THE PROBLEM -
Exact copies of all the records are to be printed.

Collection entries:
——————

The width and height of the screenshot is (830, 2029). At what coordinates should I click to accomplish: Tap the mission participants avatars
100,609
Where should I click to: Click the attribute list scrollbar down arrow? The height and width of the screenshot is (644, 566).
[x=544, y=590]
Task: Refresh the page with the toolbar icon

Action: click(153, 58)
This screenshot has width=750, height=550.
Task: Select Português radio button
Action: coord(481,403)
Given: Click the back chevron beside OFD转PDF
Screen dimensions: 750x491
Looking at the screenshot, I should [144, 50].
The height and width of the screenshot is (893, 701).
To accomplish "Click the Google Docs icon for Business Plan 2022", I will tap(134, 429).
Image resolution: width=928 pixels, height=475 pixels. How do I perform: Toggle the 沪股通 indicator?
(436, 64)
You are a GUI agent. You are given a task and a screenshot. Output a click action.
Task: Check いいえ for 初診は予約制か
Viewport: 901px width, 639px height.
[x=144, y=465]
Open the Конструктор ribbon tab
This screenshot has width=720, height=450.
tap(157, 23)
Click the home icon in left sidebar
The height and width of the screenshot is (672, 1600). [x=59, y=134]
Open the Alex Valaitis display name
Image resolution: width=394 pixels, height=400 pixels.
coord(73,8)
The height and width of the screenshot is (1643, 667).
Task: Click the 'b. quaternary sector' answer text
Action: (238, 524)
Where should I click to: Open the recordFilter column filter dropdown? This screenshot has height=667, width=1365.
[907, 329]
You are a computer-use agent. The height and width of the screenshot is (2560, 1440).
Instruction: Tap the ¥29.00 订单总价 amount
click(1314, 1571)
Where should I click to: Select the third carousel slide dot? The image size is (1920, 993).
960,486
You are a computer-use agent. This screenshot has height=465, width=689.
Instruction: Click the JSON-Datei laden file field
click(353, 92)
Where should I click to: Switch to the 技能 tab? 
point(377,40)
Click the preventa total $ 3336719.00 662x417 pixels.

——————

ANSWER SECTION -
The width and height of the screenshot is (830, 2029). At what coordinates should I click to accomplish: Tap the mission participants avatars
100,609
Where should I click to: Click the attribute list scrollbar down arrow? The height and width of the screenshot is (644, 566).
[x=544, y=590]
Task: Refresh the page with the toolbar icon

Action: click(153, 58)
This screenshot has width=750, height=550.
Task: Select Português radio button
Action: coord(481,403)
Given: Click the back chevron beside OFD转PDF
Screen dimensions: 750x491
Looking at the screenshot, I should [144, 50].
The height and width of the screenshot is (893, 701).
To accomplish "Click the Google Docs icon for Business Plan 2022", I will tap(134, 429).
Image resolution: width=928 pixels, height=475 pixels. How do I perform: Toggle the 沪股通 indicator?
(436, 64)
You are a GUI agent. You are given a task and a screenshot. Output a click action.
Task: Check いいえ for 初診は予約制か
Viewport: 901px width, 639px height.
[x=144, y=465]
Open the Конструктор ribbon tab
This screenshot has width=720, height=450.
tap(157, 23)
Click the home icon in left sidebar
The height and width of the screenshot is (672, 1600). [x=59, y=134]
Open the Alex Valaitis display name
Image resolution: width=394 pixels, height=400 pixels.
coord(73,8)
The height and width of the screenshot is (1643, 667).
Task: Click the 'b. quaternary sector' answer text
Action: (238, 524)
Where should I click to: Open the recordFilter column filter dropdown? This screenshot has height=667, width=1365.
[907, 329]
You are a computer-use agent. The height and width of the screenshot is (2560, 1440).
Instruction: Tap the ¥29.00 订单总价 amount
click(1314, 1571)
Where should I click to: Select the third carousel slide dot? The image size is (1920, 993).
960,486
You are a computer-use agent. This screenshot has height=465, width=689.
Instruction: Click the JSON-Datei laden file field
click(353, 92)
Where should I click to: Switch to the 技能 tab? 
point(377,40)
Click the preventa total $ 3336719.00 662x417 pixels.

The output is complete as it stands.